Problem details:
Would you return the entries below word for word?

• • • • •

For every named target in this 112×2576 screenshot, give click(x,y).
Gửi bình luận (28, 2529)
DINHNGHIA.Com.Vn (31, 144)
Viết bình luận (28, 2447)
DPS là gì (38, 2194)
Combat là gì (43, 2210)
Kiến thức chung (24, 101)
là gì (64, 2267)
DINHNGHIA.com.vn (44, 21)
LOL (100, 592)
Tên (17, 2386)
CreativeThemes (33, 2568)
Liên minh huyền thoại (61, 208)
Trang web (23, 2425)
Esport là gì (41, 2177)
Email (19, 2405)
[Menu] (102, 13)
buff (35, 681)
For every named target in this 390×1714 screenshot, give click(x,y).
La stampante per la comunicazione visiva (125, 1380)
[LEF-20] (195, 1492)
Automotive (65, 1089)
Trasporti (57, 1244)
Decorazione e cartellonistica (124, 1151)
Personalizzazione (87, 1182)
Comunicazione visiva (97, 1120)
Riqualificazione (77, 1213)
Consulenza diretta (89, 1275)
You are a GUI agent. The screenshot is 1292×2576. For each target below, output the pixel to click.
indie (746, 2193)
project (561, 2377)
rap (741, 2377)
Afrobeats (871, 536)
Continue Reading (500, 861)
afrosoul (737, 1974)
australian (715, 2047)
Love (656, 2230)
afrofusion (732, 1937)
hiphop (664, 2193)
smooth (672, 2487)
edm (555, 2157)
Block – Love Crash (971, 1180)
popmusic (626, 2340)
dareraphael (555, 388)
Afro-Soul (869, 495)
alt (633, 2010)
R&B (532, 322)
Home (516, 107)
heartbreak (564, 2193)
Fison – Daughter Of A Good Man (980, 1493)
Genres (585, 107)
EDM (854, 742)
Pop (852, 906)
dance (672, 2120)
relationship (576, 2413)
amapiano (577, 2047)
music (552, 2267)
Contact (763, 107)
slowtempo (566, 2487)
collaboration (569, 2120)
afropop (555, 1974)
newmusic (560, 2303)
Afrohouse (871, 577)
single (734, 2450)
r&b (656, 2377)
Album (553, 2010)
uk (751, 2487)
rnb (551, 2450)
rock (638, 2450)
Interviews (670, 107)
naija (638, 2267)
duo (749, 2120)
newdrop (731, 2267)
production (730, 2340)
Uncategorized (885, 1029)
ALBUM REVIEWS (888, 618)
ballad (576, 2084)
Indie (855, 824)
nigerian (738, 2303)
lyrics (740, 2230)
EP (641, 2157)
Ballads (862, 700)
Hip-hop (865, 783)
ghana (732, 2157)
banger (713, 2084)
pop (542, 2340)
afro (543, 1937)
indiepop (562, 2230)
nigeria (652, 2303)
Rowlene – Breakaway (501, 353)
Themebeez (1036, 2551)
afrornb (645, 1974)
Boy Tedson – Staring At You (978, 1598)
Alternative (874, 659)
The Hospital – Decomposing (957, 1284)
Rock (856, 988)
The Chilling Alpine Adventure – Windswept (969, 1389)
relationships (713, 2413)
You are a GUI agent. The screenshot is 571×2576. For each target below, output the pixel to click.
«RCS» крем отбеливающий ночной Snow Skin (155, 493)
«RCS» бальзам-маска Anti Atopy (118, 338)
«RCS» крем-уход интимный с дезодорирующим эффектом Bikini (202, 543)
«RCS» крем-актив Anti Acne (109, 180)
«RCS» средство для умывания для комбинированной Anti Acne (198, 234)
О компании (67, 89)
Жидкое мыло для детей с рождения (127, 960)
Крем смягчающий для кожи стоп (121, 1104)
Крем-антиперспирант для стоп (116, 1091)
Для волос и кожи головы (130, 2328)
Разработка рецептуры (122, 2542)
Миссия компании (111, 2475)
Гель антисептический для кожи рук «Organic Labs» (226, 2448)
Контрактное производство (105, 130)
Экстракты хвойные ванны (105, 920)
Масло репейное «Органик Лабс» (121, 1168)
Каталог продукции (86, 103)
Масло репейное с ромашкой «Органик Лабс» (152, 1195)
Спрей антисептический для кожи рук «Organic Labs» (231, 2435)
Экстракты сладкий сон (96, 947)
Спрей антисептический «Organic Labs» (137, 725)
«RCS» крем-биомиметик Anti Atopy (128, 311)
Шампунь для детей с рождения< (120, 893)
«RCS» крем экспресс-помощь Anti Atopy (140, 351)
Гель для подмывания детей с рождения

• • • • •

Task output:
For every named target in this 112×2576 screenshot, give click(x,y).
Gửi bình luận (28, 2529)
DINHNGHIA.Com.Vn (31, 144)
Viết bình luận (28, 2447)
DPS là gì (38, 2194)
Combat là gì (43, 2210)
Kiến thức chung (24, 101)
là gì (64, 2267)
DINHNGHIA.com.vn (44, 21)
LOL (100, 592)
Tên (17, 2386)
CreativeThemes (33, 2568)
Liên minh huyền thoại (61, 208)
Trang web (23, 2425)
Esport là gì (41, 2177)
Email (19, 2405)
[Menu] (102, 13)
buff (35, 681)
For every named target in this 390×1714 screenshot, give click(x,y).
La stampante per la comunicazione visiva (125, 1380)
[LEF-20] (195, 1492)
Automotive (65, 1089)
Trasporti (57, 1244)
Decorazione e cartellonistica (124, 1151)
Personalizzazione (87, 1182)
Comunicazione visiva (97, 1120)
Riqualificazione (77, 1213)
Consulenza diretta (89, 1275)
You are a GUI agent. The screenshot is 1292×2576. For each target below, output the pixel to click.
indie (746, 2193)
project (561, 2377)
rap (741, 2377)
Afrobeats (871, 536)
Continue Reading (500, 861)
afrosoul (737, 1974)
australian (715, 2047)
Love (656, 2230)
afrofusion (732, 1937)
hiphop (664, 2193)
smooth (672, 2487)
edm (555, 2157)
Block – Love Crash (971, 1180)
popmusic (626, 2340)
dareraphael (555, 388)
Afro-Soul (869, 495)
alt (633, 2010)
R&B (532, 322)
Home (516, 107)
heartbreak (564, 2193)
Fison – Daughter Of A Good Man (980, 1493)
Genres (585, 107)
EDM (854, 742)
Pop (852, 906)
dance (672, 2120)
relationship (576, 2413)
amapiano (577, 2047)
music (552, 2267)
Contact (763, 107)
slowtempo (566, 2487)
collaboration (569, 2120)
afropop (555, 1974)
newmusic (560, 2303)
Afrohouse (871, 577)
single (734, 2450)
r&b (656, 2377)
Album (553, 2010)
uk (751, 2487)
rnb (551, 2450)
rock (638, 2450)
Interviews (670, 107)
naija (638, 2267)
duo (749, 2120)
newdrop (731, 2267)
production (730, 2340)
Uncategorized (885, 1029)
ALBUM REVIEWS (888, 618)
ballad (576, 2084)
Indie (855, 824)
nigerian (738, 2303)
lyrics (740, 2230)
EP (641, 2157)
Ballads (862, 700)
Hip-hop (865, 783)
ghana (732, 2157)
banger (713, 2084)
pop (542, 2340)
afro (543, 1937)
indiepop (562, 2230)
nigeria (652, 2303)
Rowlene – Breakaway (501, 353)
Themebeez (1036, 2551)
afrornb (645, 1974)
Boy Tedson – Staring At You (978, 1598)
Alternative (874, 659)
The Hospital – Decomposing (957, 1284)
Rock (856, 988)
The Chilling Alpine Adventure – Windswept (969, 1389)
relationships (713, 2413)
You are a GUI agent. The screenshot is 571×2576. For each target below, output the pixel to click.
«RCS» крем отбеливающий ночной Snow Skin (155, 493)
«RCS» бальзам-маска Anti Atopy (118, 338)
«RCS» крем-уход интимный с дезодорирующим эффектом Bikini (202, 543)
«RCS» крем-актив Anti Acne (109, 180)
«RCS» средство для умывания для комбинированной Anti Acne (198, 234)
О компании (67, 89)
Жидкое мыло для детей с рождения (127, 960)
Крем смягчающий для кожи стоп (121, 1104)
Крем-антиперспирант для стоп (116, 1091)
Для волос и кожи головы (130, 2328)
Разработка рецептуры (122, 2542)
Миссия компании (111, 2475)
Гель антисептический для кожи рук «Organic Labs» (226, 2448)
Контрактное производство (105, 130)
Экстракты хвойные ванны (105, 920)
Масло репейное «Органик Лабс» (121, 1168)
Каталог продукции (86, 103)
Масло репейное с ромашкой «Органик Лабс» (152, 1195)
Спрей антисептический для кожи рук «Organic Labs» (231, 2435)
Экстракты сладкий сон (96, 947)
Спрей антисептический «Organic Labs» (137, 725)
«RCS» крем-биомиметик Anti Atopy (128, 311)
Шампунь для детей с рождения< (120, 893)
«RCS» крем экспресс-помощь Anti Atopy (140, 351)
Гель для подмывания детей с рождения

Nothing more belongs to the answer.